Por el contrario lo que no es fácil de comprender es la inactividad y la indolencia del Ministerio de Hacienda permitiendo que se incremente el descontrol en los recursos propios. Bien es verdad que algo aclara el hecho del desembarco en el Ministerio de la brigada sanitaria de la Junta de Andalucía, una jubilosa panda de amigas, cuyos currículos giran principalmente alrededor de los másteres en medicina, cuando no en la diplomatura de ciencias laborales. Titulaciones y conocimientos todos ellos muy respetables, pero no demasiado apropiados para regir un ministerio tan complejo y fundamental como el de Hacienda.
Hace ocho meses, todos los que conocemos un poco la Administración quedamos profundamente sorprendidos cuando al publicarse la estructura del Ministerio de Hacienda vimos con estupor que se ubicaba a la IGAE en la Subsecretaría. Jamás había sido así. No tenía sentido ni por las competencias ni por criterios de jerarquía administrativa. No resulta lógico que un subsecretario (La IGAE tiene esta categoría administrativa) dependa de otro subsecretario. La IGAE, que funcionalmente depende del Consejo de Ministros, lo lógico es que se hubiese adscrito directamente al ministro, o al menos a la Secretaría de Estado de Presupuesto y Gasto Público. La explicación llegó más tarde.

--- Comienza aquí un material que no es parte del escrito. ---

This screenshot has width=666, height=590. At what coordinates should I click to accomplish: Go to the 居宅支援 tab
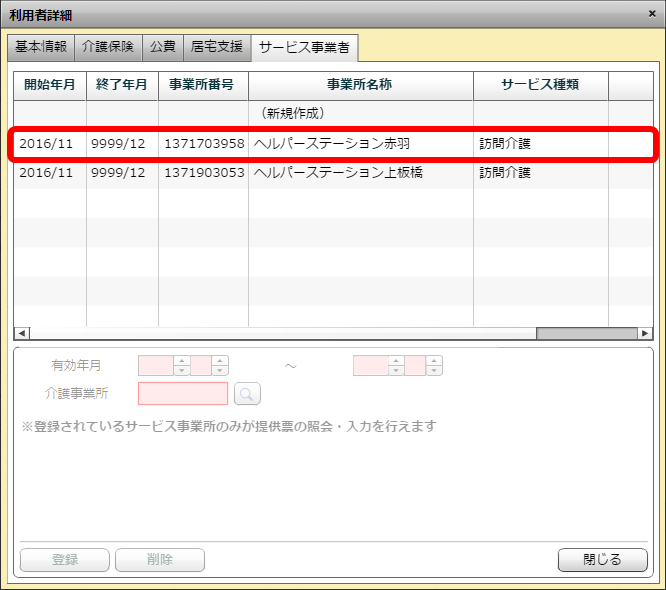click(216, 47)
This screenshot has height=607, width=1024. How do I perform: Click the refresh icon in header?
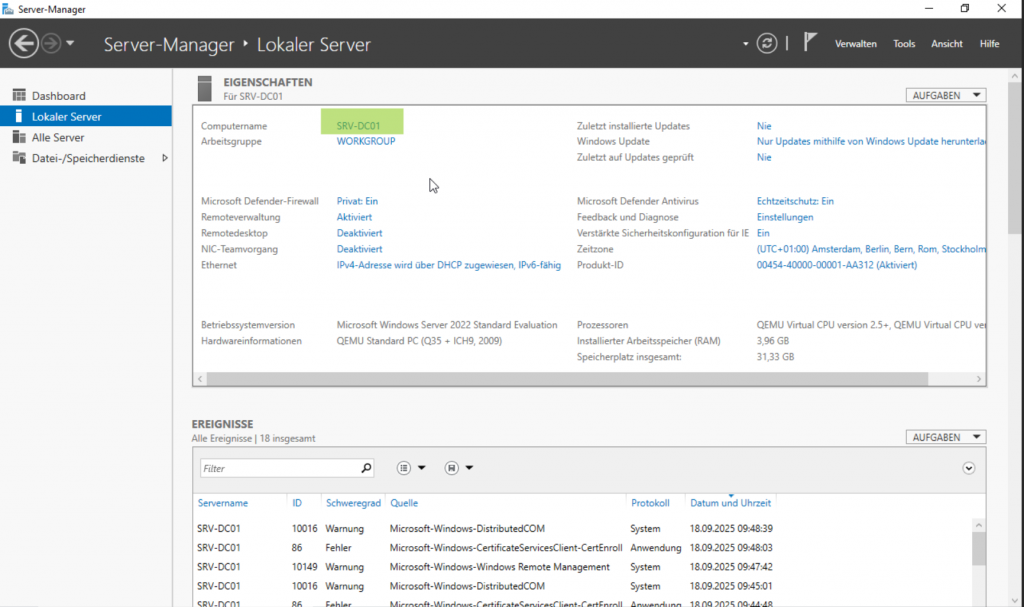coord(767,43)
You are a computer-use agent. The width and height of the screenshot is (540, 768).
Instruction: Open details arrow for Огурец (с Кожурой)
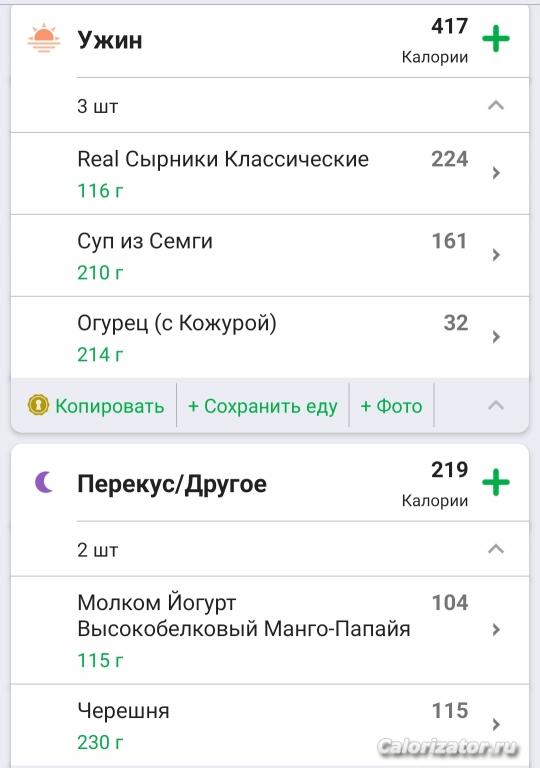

La subsecretaria desconocia la estructura administrativa y creía que su puesto era el segundo en importancia en el ministerio; pensaba que iba detrás de la ministra y por eso reclamó la IGAE. Creo que su cabreo fue monumental cuando se enteró de que no era así y de que las secretarias de Estado tenían más categoría que ella. En fin, que así nos va moviéndonos entre astronautas.